**Okuma metni**
[email protected]
Meşrutiyet Cad. Ersoy İş Merkezi No:102/11-12 Kat:5 Beyoğlu 34420 İSTANBUL / TÜRKİYE

Hukuki İncelemelerTEK SATICILIK SÖZLEŞMESİ

Ocak 8, 2015

Ticaret alanındaki uluslararası gelişmeler ve değişimler paralelinde dünya ticaret hacmi de git gide gelişmektedir. Bu sayede ülkeler ortak ekonomik hedefler oluşturma yoluna gitmektedirler. “Tek Satıcılık Sözleşmesi” de uluslararası ticareti kolaylaştıran; mal ve ürünleri yabancı pazarlarda daha kolay satma imkanı tanıyan bir tip sözleşmedir.

Tek Satıcılık Sözleşmesi sayesinde her bir ülkedeki ihracat, o ülkede bulunan tek bir dağıtım merkezi üzerinden yapılabilmektedir. Kısacası ticari ilişkiler ihracatın yapılacağı ülkedeki tek bir alıcı ile yürütülmektedir. Bu alıcı, üreticinin sözleşme bölgesi olan ülkedeki şubesi haline gelerek, bütün dağıtım ve kredi risklerini üzerine almaktadır.

Yapılan bu kısa açıklamanın ardından tek satıcılık sözleşmesinin tanımını yapmadan önce şunu belirtmeliyiz ki; ne Türk Hukukunda ne de yabancı hukuk sisteminde tek satıcılık sözleşmesinin tanımı yapılmamıştır. Ancak doktrinde ve bazı Yargıtay kararlarında yapılan tanımlardan yola çıkarak şu şekilde bir tanım yapmamız mümkündür;

“Tek satıcılık sözleşmesi, yapımcı (üretici/ithalatçı) ile tek satıcı arasındaki hukuki ilişkileri düzenleyen çerçeve niteliğinde ve sürekliliği olan öyle bir sözleşmedir ki; bununla yapımcı mamullerinin tamamını veya bir kısmını belirli bir coğrafi bölgede inhisari olarak satmak üzere sadece tek satıcıya göndermeyi, buna karşılık tek satıcı da sözleşme konusu malları kendi adına ve hesabına satarak bu malların sürümünü arttırmak için faaliyette bulunmak yükümlülüğünü üstlenir.”

**Alıntılanan veriler**

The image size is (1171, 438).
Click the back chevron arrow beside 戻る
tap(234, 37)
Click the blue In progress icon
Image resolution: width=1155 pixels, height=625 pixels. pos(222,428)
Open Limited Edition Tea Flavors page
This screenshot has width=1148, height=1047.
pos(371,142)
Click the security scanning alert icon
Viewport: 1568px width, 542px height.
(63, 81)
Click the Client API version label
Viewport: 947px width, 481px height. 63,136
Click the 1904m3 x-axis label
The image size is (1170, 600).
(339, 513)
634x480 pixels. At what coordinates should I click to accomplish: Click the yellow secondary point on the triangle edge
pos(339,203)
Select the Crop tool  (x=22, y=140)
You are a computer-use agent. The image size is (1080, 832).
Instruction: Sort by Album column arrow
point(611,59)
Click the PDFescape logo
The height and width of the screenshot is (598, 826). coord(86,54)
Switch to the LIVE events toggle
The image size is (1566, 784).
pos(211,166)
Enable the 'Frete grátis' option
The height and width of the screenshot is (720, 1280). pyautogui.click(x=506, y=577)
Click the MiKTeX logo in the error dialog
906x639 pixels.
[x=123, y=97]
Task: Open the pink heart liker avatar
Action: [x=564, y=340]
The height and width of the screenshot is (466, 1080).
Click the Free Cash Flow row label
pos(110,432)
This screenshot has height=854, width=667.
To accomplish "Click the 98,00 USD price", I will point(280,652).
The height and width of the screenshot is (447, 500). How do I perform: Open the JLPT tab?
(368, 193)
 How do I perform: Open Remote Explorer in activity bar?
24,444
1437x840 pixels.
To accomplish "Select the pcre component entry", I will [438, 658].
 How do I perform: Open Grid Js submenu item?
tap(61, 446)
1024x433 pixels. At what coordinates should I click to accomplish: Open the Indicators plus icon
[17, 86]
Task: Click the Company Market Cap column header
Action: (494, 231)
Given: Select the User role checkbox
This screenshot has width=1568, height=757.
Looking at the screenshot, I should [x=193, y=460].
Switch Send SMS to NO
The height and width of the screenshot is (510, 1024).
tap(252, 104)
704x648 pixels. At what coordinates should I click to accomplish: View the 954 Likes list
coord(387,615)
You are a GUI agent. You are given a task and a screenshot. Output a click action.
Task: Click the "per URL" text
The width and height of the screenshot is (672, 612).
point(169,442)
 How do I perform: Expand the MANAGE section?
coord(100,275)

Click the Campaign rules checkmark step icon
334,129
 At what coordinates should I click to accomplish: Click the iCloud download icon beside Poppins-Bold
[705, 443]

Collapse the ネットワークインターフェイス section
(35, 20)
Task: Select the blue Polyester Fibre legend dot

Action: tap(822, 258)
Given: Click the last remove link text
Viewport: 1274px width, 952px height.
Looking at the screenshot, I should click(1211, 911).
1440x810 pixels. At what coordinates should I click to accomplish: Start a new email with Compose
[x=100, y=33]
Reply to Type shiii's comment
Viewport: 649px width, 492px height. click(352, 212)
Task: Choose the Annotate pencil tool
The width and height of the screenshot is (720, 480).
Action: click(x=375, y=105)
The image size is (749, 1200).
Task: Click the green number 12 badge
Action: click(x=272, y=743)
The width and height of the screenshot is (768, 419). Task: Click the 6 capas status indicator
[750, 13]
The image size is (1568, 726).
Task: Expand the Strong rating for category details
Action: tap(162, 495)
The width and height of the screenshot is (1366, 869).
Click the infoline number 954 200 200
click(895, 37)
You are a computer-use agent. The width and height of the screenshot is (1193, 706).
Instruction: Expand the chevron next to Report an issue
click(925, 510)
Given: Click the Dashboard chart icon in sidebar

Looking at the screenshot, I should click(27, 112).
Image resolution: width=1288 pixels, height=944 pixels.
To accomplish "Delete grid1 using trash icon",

**Ne isteniyor**
Tek satıcılık sözleşmesi hakkındaki metnin "[email protected]" ile "risklerini üzerine almaktadır." arasındaki kısmını, bu iki ifade de dahil olmak üzere, "dünya ticaret hacmi" yerine "küresel ticaret hacmi" koyarak güncelle.

**Görevin sonucu**
[email protected]
Meşrutiyet Cad. Ersoy İş Merkezi No:102/11-12 Kat:5 Beyoğlu 34420 İSTANBUL / TÜRKİYE

Hukuki İncelemelerTEK SATICILIK SÖZLEŞMESİ

Ocak 8, 2015

Ticaret alanındaki uluslararası gelişmeler ve değişimler paralelinde küresel ticaret hacmi de git gide gelişmektedir. Bu sayede ülkeler ortak ekonomik hedefler oluşturma yoluna gitmektedirler. “Tek Satıcılık Sözleşmesi” de uluslararası ticareti kolaylaştıran; mal ve ürünleri yabancı pazarlarda daha kolay satma imkanı tanıyan bir tip sözleşmedir.

Tek Satıcılık Sözleşmesi sayesinde her bir ülkedeki ihracat, o ülkede bulunan tek bir dağıtım merkezi üzerinden yapılabilmektedir. Kısacası ticari ilişkiler ihracatın yapılacağı ülkedeki tek bir alıcı ile yürütülmektedir. Bu alıcı, üreticinin sözleşme bölgesi olan ülkedeki şubesi haline gelerek, bütün dağıtım ve kredi risklerini üzerine almaktadır.